The title of Fabian Stumm’s Sad Jokes is key. Its gentle humor is sneaky and genuine as if it comes from within its characters and not read on the page of a script, and it reminds us of how essential it is to sustain oneself as dark moments in our lives threaten to take hold. Stumm’s film is unlike anything we have seen before in terms of queer parenthood as we see our hero try to keep everything above water–with a smile on his face.
Stumm opens the film with people telling jokes to the camera. It’s a clever device to ease the audience, but you can’t help but remember that everyone loves to laugh–why not help us relax before the story actually unfolds? We then learn that Joseph (also Stumm) is a filmmaker trying to select his next project, so this jokey prologue could also be an experimentation for his character. Joseph is raising Pino with his friend Sonya, an arrangement that sometimes needs clarification since some don’t often see a queer man sharing duties with a straight woman that he isn’t in a relationship with. Sonya was spending time in a clinic to help battle her post-partum depression, and an early scene settles us into her frustrations when her family is surprised to see her return home.
Joseph is eager to start his next film project, and his producer is curious when the director reveals that he is looking to make a comedy. Is Joseph hungry to make something lighter or is he subconsciously trying to create some levity in his life by ways of his work? It’s a question that pervades throughout Stumm’s film as it explores what is naturally funny to us as individuals. When Joseph gets his hand stuck in a vending machine, a kind woman stops by to help him. He suggests that she put money into the machine, and she, without hesitation, says, ‘What should I pick?’ That innate, undeniable funniness is underneath almost interaction in Stumm’s film, and that naturalism is refreshing to see.
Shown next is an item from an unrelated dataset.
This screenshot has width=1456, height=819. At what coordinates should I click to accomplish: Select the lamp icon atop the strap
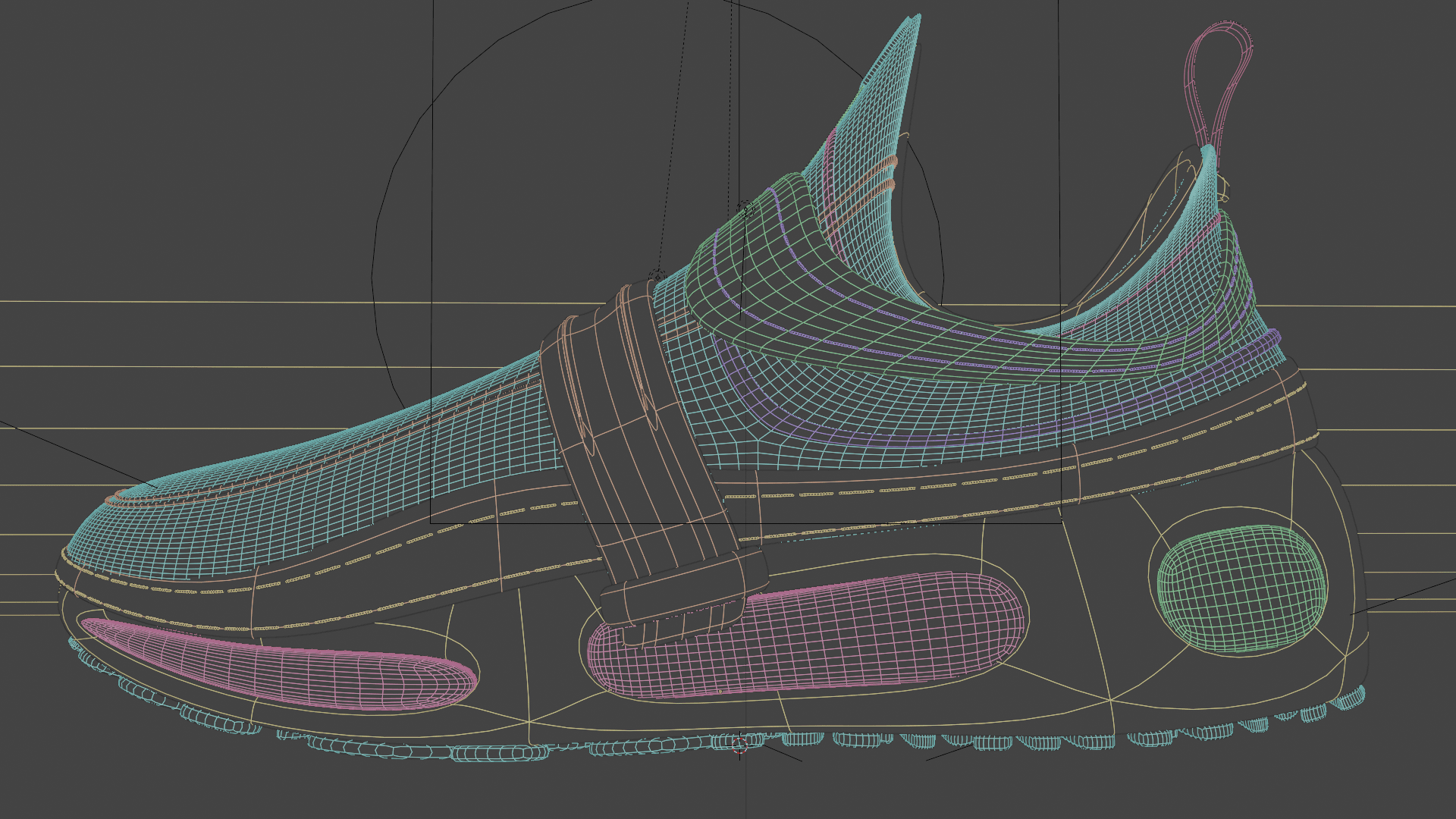657,275
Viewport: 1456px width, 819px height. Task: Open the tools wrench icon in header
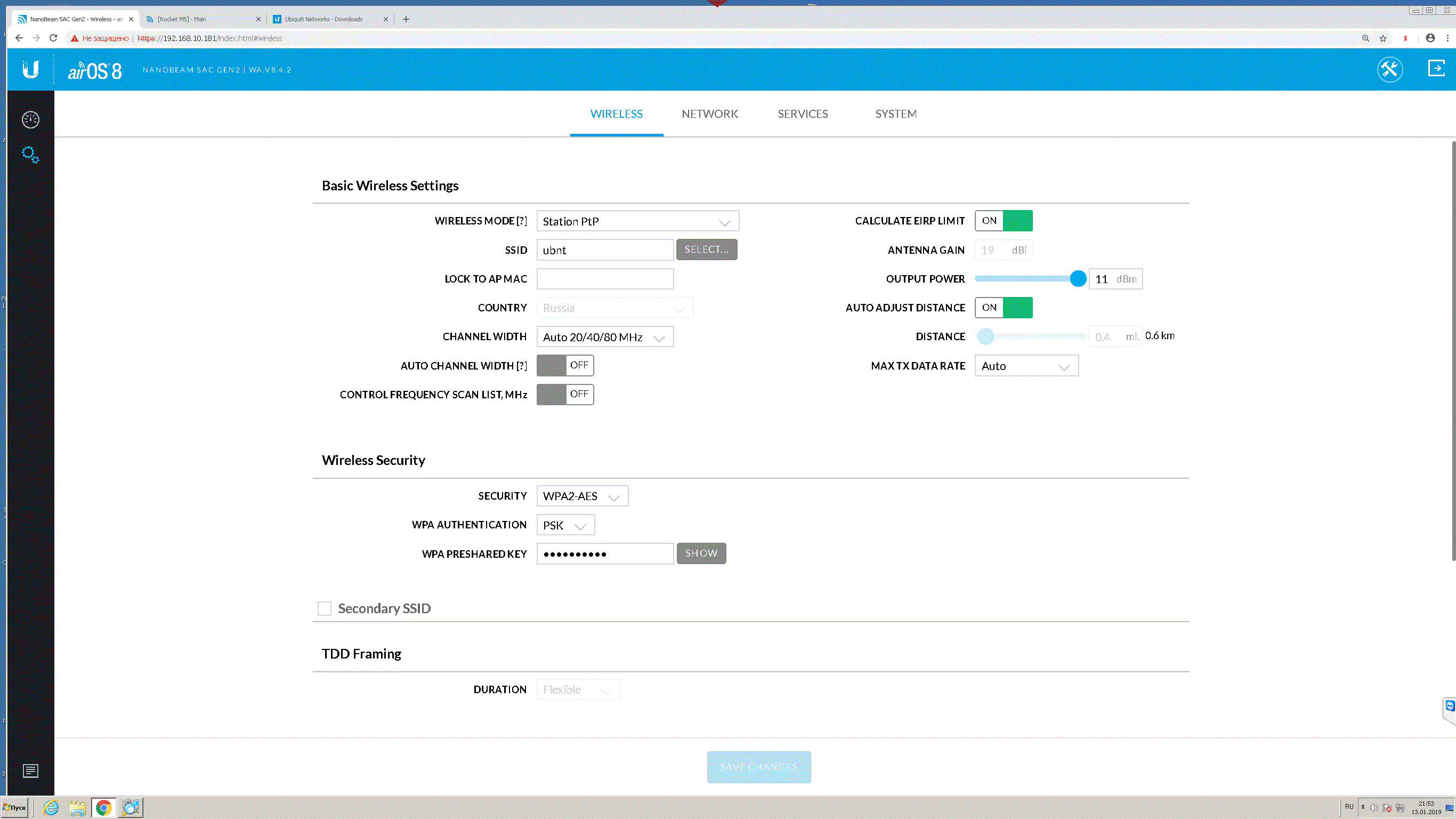click(x=1389, y=69)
Even as Joseph tries his hand at new comedic material (it doesn’t go well with his producer…), his loneliness begins to creep in. He has not dated anyone since he broke up with his ex, Marc, and Stumm gives Joseph a growing need to fix his loneliness. When Joseph goes on a date with a model, his impatient horniness trips up the words out of his mouth, and one of the best scenes of Sad Jokes shows a feuding couple at an intimate film premiere afterparty. What could have been a simple comedy also explores how the creative process is influenced and formed by our own experiences. At its center, Stumm’s Joseph tried to juggle everything with an affable, willing attitude, and his film thrums with a warm and humane pulse.
Some of us have to use humor to keep ourselves going, but sometimes we don’t realize that “the funny” is ever-present–no matter who is watching. We just have to find it.